Questions about the fit between local authority decision making processes and citizen participation in service delivery also emerge. Local community groups are expected to demonstrate behaviours and ways of working that model the local authority’s way of working and that potentially undermine the very flexible, informal and organic approach that engaged local people in the first place. The facilitative role adopted by local authority officers in this case suggests that they are adapting to this new scenario. Council processes and how elected members use them, however, still appear to be in need of reform.
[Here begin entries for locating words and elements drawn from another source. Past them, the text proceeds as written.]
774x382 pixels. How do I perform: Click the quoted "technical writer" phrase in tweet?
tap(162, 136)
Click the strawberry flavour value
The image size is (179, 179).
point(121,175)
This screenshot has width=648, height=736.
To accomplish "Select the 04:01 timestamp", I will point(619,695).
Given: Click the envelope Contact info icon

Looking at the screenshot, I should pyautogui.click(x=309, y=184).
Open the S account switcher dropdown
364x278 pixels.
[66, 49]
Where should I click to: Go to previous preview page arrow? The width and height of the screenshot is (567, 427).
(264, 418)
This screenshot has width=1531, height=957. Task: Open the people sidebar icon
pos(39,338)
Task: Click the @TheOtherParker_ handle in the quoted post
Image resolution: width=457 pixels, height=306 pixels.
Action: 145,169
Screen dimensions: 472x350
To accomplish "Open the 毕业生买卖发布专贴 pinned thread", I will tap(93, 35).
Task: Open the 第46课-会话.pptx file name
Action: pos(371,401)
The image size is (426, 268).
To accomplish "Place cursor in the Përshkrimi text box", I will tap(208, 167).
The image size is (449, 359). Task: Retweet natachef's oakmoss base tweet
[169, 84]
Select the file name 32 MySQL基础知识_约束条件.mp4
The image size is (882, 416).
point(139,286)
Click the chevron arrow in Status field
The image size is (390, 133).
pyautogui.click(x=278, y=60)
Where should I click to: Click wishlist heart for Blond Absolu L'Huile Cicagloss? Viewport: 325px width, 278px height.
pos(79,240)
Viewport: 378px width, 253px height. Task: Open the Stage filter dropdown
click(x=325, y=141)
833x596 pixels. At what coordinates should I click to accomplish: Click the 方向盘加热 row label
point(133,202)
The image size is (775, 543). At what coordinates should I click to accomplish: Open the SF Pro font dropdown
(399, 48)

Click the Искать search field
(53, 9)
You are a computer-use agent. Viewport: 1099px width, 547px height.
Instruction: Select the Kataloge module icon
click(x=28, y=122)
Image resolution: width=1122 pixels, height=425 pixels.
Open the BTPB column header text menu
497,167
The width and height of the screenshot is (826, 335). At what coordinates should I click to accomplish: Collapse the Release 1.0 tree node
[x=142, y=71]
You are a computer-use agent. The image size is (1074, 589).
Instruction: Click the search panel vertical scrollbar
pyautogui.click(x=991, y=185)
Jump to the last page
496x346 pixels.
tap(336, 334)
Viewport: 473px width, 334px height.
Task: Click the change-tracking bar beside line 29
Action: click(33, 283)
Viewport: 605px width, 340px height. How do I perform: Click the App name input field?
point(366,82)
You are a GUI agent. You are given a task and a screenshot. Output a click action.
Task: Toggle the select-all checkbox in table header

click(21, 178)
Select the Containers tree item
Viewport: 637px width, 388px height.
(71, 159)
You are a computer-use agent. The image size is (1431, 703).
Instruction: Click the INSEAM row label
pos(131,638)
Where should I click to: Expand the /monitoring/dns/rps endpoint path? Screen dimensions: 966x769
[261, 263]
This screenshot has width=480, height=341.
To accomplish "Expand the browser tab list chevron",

The study offers some interesting insights into citizen participation and representative democracy. The community group in the study forge their own path. They utilise local government processes, but only in so far as working with the representative system of democracy will enable them to achieve their objectives. That they operate “without” rather than “within” the system suggests we are seeing the emergence (or re-emergence?) of a model of citizen participation that poses a challenge to prevailing behaviours and practices; members of a local community directly representing themselves and assuming community leadership and service delivery roles divorced from the structures and institutions of the state.

The real challenge facing the state is how to marry, and potentially harness, citizen participation which is predominantly protest based, localised and issue specific with local democratic processes which aim to balance a wider range of policy and political interests.

Jackson-Read

Cathy Jackson-Read is an experienced facilitator and organisational development consultant who has worked at strategic and operational levels with a variety of statutory service providers, regional and sub-regional agencies and voluntary and community organisations, to enable cross sector liaison and collaborative working. Cathy currently works as a senior manager with Onside Independent Advocacy, a Worcester based charity providing services and support to vulnerable and disadvantaged adults. She also recently stood as a Liberal Democrat candidate in the Worcestershire County Council elections and leads the local party’s Adult Health and Social Care Group.